:: Given problem ::
Output the records below verbatim, from the line with "Task: Expand the Camera Movement section" to the line with "This screenshot has height=348, width=583.", including both of those lines.
········
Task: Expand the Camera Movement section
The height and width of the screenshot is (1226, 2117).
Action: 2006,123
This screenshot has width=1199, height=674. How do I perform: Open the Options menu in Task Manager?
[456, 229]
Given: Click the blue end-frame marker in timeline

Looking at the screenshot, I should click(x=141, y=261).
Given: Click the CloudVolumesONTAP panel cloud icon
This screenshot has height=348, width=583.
········
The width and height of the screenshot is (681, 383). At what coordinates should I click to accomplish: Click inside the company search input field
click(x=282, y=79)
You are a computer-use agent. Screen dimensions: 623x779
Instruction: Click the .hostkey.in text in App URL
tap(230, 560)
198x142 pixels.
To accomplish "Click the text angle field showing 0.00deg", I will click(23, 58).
········
:: Task response ::
Task: Expand the Camera Movement section
The height and width of the screenshot is (1226, 2117).
Action: 2006,123
This screenshot has width=1199, height=674. How do I perform: Open the Options menu in Task Manager?
[456, 229]
Given: Click the blue end-frame marker in timeline

Looking at the screenshot, I should click(x=141, y=261).
Given: Click the CloudVolumesONTAP panel cloud icon
This screenshot has height=348, width=583.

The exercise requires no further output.